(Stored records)

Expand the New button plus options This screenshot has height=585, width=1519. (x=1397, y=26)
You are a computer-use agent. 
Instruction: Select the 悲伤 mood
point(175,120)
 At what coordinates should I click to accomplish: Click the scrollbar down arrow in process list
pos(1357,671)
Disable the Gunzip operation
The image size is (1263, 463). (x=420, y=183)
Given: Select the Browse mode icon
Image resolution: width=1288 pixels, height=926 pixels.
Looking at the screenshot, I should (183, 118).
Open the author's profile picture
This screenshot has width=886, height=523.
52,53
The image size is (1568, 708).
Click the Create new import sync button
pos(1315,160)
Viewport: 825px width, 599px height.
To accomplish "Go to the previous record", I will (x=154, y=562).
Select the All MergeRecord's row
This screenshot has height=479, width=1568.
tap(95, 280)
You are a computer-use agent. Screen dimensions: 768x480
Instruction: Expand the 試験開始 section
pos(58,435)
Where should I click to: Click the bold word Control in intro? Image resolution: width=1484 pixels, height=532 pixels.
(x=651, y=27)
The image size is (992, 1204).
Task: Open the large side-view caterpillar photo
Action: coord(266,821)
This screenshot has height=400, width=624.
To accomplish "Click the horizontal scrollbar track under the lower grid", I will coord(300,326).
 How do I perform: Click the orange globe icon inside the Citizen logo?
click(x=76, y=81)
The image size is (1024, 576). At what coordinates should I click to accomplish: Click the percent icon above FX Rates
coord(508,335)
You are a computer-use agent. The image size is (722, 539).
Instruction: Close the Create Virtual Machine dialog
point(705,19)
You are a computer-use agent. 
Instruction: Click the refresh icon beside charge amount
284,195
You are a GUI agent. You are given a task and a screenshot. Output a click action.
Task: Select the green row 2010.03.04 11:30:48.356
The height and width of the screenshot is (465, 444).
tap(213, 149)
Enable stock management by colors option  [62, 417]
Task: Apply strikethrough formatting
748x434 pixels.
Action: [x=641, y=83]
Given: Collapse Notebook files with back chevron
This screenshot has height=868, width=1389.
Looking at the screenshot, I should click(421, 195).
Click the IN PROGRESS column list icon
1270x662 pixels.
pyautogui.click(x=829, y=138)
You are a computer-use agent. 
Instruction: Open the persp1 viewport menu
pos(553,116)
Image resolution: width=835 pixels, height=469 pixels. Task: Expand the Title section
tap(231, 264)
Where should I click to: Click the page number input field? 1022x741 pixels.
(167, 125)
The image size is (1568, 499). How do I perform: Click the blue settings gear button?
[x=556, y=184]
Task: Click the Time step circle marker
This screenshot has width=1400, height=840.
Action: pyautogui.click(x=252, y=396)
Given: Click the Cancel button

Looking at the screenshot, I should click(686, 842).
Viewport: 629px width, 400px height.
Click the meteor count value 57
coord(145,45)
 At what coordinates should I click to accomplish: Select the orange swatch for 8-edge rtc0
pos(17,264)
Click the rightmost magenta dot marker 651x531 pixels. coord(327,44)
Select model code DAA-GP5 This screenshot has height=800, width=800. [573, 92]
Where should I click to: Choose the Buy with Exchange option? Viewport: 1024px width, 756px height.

(EXERCISE BRIEF): The answer is the line containing "Viewport: 629px width, 400px height." together with every line after it in the records, repeated exactly and with nothing else.

(TASK RESPONSE):
Viewport: 629px width, 400px height.
Click the meteor count value 57
coord(145,45)
 At what coordinates should I click to accomplish: Select the orange swatch for 8-edge rtc0
pos(17,264)
Click the rightmost magenta dot marker 651x531 pixels. coord(327,44)
Select model code DAA-GP5 This screenshot has height=800, width=800. [573, 92]
Where should I click to: Choose the Buy with Exchange option? Viewport: 1024px width, 756px height.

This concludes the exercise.